According to Google, once your Gmail account is deleted, it will not be possible to recover photos, files, emails, contact information, or purchases such as music, apps, movies, or books that you may have acquired using your Google account.
Google has officially released its inactive account policy according to which it will delete free Google accounts that have not been signed into for two years and do not have any active subscriptions. This policy applies to personal Google Accounts, not those not set up through school, work, or other organizations.
However, this policy doesn’t apply to paid Google Workspace accounts or accounts with an active subscription. For instance, if you have subscribed to Google One, your account will remain active even without regular sign-ins. If you maintain any paid subscriptions within an app via Google Play, this will also be considered an activity.
A Google Account is necessary to access the different Google products, including Gmail, YouTube, and Google Ads, with a single username and password. The updated policies were announced in May 2023 and will be implemented starting 1st December 2023.
So, if it’s been two years since you used your free Google account, Google may delete it. Per the policies, if deleted, it won’t be possible to recover photos, files, emails, contact information, or purchases such as music, apps, movies, or books you may have acquired using your Google account. If you want to keep your Google account active, sign into it at least once every two years and perform any activity.
For your information, Google considers a Google account active that is regularly used. This is indicated by several activities, such as watching a YouTube video, Google search, downloading apps, using Google Drive, or checking Gmail.
The account tracks Google account activity, and not the device, so any actions taken on a device while being signed into a Google Account will be an activity. You must also sign in to Photos at least once every two years to maintain access to Google Photos and any photos uploaded from your free account. To sign in, you can use Google Photos web or mobile version.
It is possible to maintain access to your Google account and its content because Google lets you choose people who can access your account if you cannot do so yourself. Before deleting the account, Google will notify the account owner via emails sent to the Google Account and to the recovery email (if applicable).
If you don’t want or need a Google account, you can allow it to be deleted after a period of inactivity or delete it yourself. However, make sure to export any stored data using Google Takeout.
To delete a Google account, sign in with the account you want to delete, go to the Data & Privacy page, scroll to the bottom, and select Delete Your Google Account. Follow the prompts to authenticate and confirm that you want to delete the account.

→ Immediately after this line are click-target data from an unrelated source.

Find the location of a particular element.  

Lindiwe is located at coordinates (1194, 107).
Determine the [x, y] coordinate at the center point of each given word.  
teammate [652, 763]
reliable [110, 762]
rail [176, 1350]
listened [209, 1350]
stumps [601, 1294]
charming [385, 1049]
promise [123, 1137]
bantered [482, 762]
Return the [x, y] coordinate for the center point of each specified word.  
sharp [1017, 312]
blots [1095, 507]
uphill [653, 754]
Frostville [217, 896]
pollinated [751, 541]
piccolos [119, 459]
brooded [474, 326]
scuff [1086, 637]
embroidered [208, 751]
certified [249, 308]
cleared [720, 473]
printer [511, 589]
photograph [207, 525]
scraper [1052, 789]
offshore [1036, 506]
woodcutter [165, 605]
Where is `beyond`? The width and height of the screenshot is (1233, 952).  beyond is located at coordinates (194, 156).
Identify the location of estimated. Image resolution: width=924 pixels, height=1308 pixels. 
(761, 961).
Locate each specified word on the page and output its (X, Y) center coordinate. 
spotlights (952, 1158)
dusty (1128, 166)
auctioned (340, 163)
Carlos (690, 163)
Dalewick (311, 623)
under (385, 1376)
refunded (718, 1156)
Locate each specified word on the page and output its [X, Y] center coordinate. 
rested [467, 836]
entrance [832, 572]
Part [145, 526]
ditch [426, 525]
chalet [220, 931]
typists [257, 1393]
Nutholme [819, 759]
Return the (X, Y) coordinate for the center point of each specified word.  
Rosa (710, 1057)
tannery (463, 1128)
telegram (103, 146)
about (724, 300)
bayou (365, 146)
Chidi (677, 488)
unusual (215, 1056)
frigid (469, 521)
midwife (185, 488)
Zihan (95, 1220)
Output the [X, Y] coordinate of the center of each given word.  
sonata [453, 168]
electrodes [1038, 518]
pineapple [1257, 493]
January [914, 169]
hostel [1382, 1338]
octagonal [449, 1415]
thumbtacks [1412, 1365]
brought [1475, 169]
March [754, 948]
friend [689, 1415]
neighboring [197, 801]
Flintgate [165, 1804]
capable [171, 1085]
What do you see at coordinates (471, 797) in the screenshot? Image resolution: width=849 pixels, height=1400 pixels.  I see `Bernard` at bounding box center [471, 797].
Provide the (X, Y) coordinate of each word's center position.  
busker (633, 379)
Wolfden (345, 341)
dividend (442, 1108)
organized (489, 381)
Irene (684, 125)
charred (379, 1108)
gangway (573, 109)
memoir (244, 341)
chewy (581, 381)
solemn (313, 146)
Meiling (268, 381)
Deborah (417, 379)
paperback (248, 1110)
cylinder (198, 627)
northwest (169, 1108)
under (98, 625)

Keeper Security’s VP of Security and Compliance, Patrick Tiquet, shared the following comment on this newly implemented policy with Hackread.com.
“Inactive accounts can present significant cybersecurity risks, as these accounts may retain weak or unchanged passwords, creating vulnerabilities for unauthorized access and potential misuse by cybercriminals for phishing attacks or data exposure. When you combine the personal information stored in these accounts and potential interconnections to other services, there is a heightened risk of identity theft and unauthorized access to linked accounts. Additionally, the lack of monitoring for inactive accounts increases the likelihood of users being unaware of suspicious activities, allowing bad actors more time to exploit the compromised accounts.”
Synopsys Software Integrity Group’s associate principal security consultant, Ben Hutchison, also shared his thoughts on this development.
“Continuing to maintain a large number of inactive accounts is a little bit like not replacing those old, cracked windows on your property and in essence the potential attack surface of the system. Inactive accounts provide a means of potential ingress or compromise for attackers to take advantage of, and since they have by definition gone unused for long periods of time, they may be protected by weak locks (passwords) and their owners (users) are unlikely to notice signs of compromise or unauthorized activity.”
“Compromising one account may lead to a cascade if the account compromised enables access to other platform services, the user reuses their password for other accounts or in the specific case of email compromise, providing attackers with the opportunity to abuse account reset workflows for other systems/services in combination with compromised credentials in the hope that the compromised account is linked to one of these, leading to further eventual takeovers,” Hutchison added.